Development


phylocurve R package versions

  • Current version: phylocurve 1.3.0 [source] [manual] [06/14/2015 - update notes]
  • Previous versions:
    phylocurve 1.0.0 [source] [manual] [03/18/2015 - update notes]
    phylocurve 0.1.1 [source] [manual] [02/28/2015 - update notes]

  • Update notes

    June 12, 2015 - Version 1.3.0 (also includes Version 1.1.0-1.2.0 updates)

    Verson 1.3.0.


    March 18, 2015 - Version 1.0.0

    Verson 1.0.0. Initial upload to CRAN. This version update implements covariance-based REML implementations of distance-based methods for assessing multivairate evolutionary rates, phylogenetic signal, and performing PGLS (Adams 2014a-c). NOTE: Not backward-compatible with versions 0.1.0 - 0.1.1.

    New functions include sim.mult(), K.mult(), rate.mult(), compare.rate.mult(), compare.multivar.rate.mult(), and pgls.mult(). These functions can incorporate alternative evolutionary models, incorporate within-species variation, and allow missing data. These methods are appropriate for both function-valued and other high-dimensional multivariate traits (provided traits are appropriately aligned). Here's an example implementing the new functions incorporating within-species variation, and missing data.

    data <- sim.mult(nspecies = 50,R = diag(5),error = rep(1,5),nreps = 5,nmissing = 100,seed = 1)

    rate.mult.fitted <- rate.mult(tree = data$tree,Y = data$Y_raw,type = "mult",error = "estimate")
    groups <- setNames(factor(c(rep("a",25),rep("b",25)),levels=c("a","b")),nm = data$tree$tip.label)

    # Compare evolutionary rates on the tree
    compare.rate.mult(rate.mult.fitted = rate.mult.fitted,groups = groups)

    # Multivariate phylogenetic signal
    K.mult(rate.mult.fitted)

    # Multivariate PGLS
    require(phytools)
    X <- as.matrix(fastBM(data$tree))
    pgls.mult(rate.mult.fitted = rate.mult.fitted,X = X)

    # To compare rate among trait dimensions, the null hypothesis was stored above in rate.mult.fitted
    # Suppose we want to test an alternative hypothesis that dimensions 1:3 evolve under a different rate than 4:5
    alt1 <- rate.mult(data$tree,Y = data$Y_raw[,c(1,2:4)],type = "mult",error = "estimate")
    alt2 <- rate.mult(data$tree,Y = data$Y_raw[,c(1,5:6)],type = "mult",error = "estimate")
    alt_list <- list(alt1,alt2)
    compare.multivar.rate.mult(null_model = rate.mult.fitted,alt_model_list = alt_list)

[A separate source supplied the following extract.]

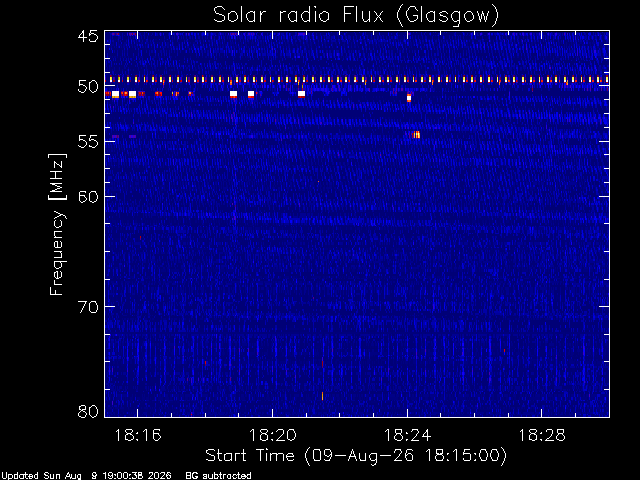Click the white block near 18:21 at 51 MHz
The width and height of the screenshot is (640, 480).
[x=301, y=94]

    February 28, 2015 - Version 0.1.1

    Added a phylocurve Version 0.1.1 PDF manual. Also adjusted internal functions and package dependencies.


    February 27, 2015 - Version 0.1.0

    Initial launch of phylocurve R package. Included functions are simcurves, get_tip_coefficients, phylocurve, phylocurve.pgls, and phylocurve.signal. Here's some example code to demonstrate basic functionality:

    require(phylocurve)
    require(phytools)

    # simulate evolution of a function-valued trait (glm with logit link)
    sim_data <- simcurves()

    # ancestral curve reconstruction
    anc_recon <- phylocurve(formula = y~x,tree = sim_data$tree,data = sim_data$data)

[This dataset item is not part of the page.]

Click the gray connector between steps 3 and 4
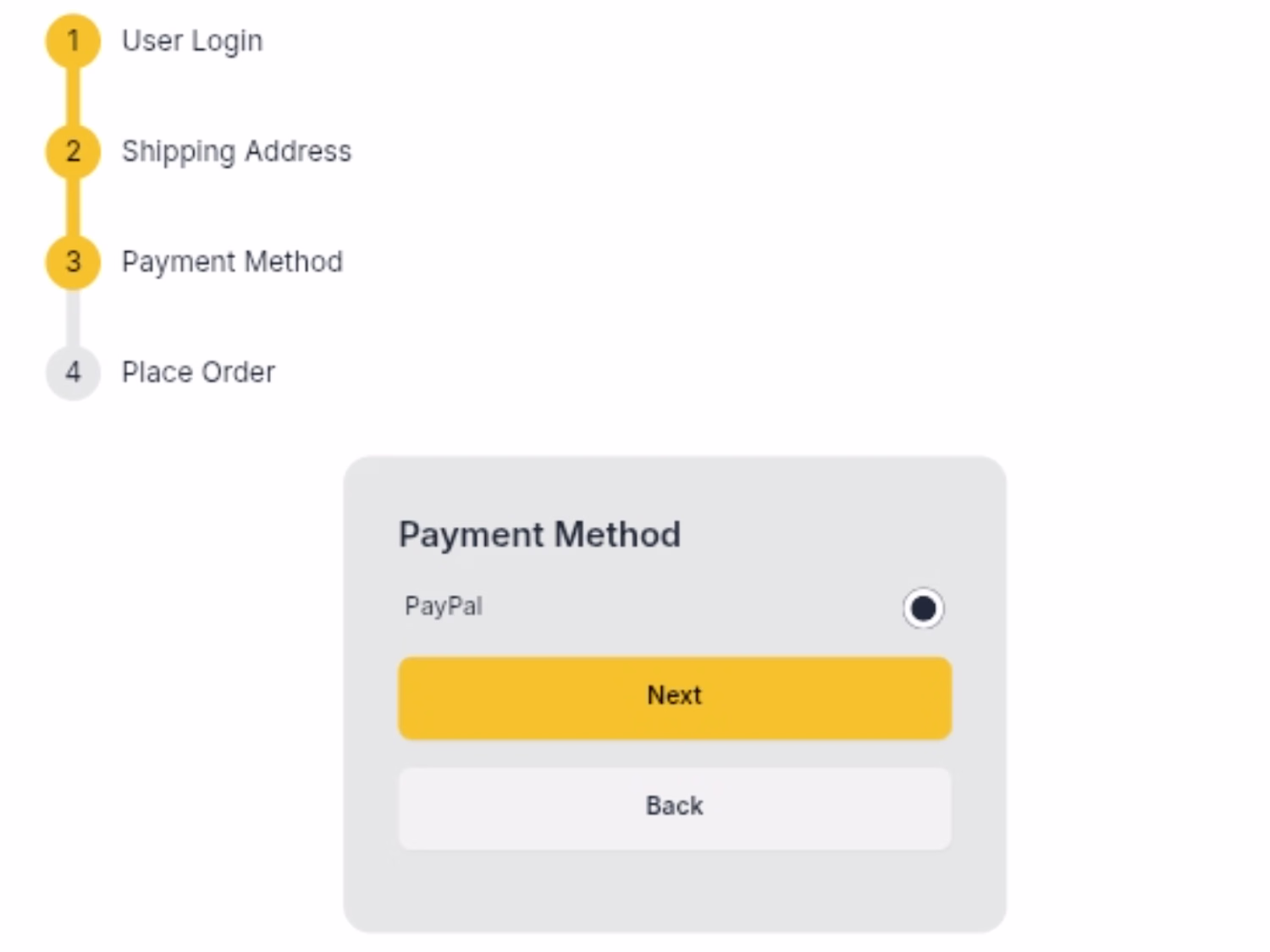Viewport: 1270px width, 952px height. click(x=73, y=317)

    # estimate phylogenetic signal
    phylocurve.signal(tip_coefficients = anc_recon$tip_coefficients,tree = sim_data$tree)

    # assess correlated trait evolution with a univariate trait
    X <- fastBM(sim_data$tree)
    phylocurve.pgls(tip_coefficients = anc_recon$tip_coefficients,univariate_trait = X,tree = sim_data$tree)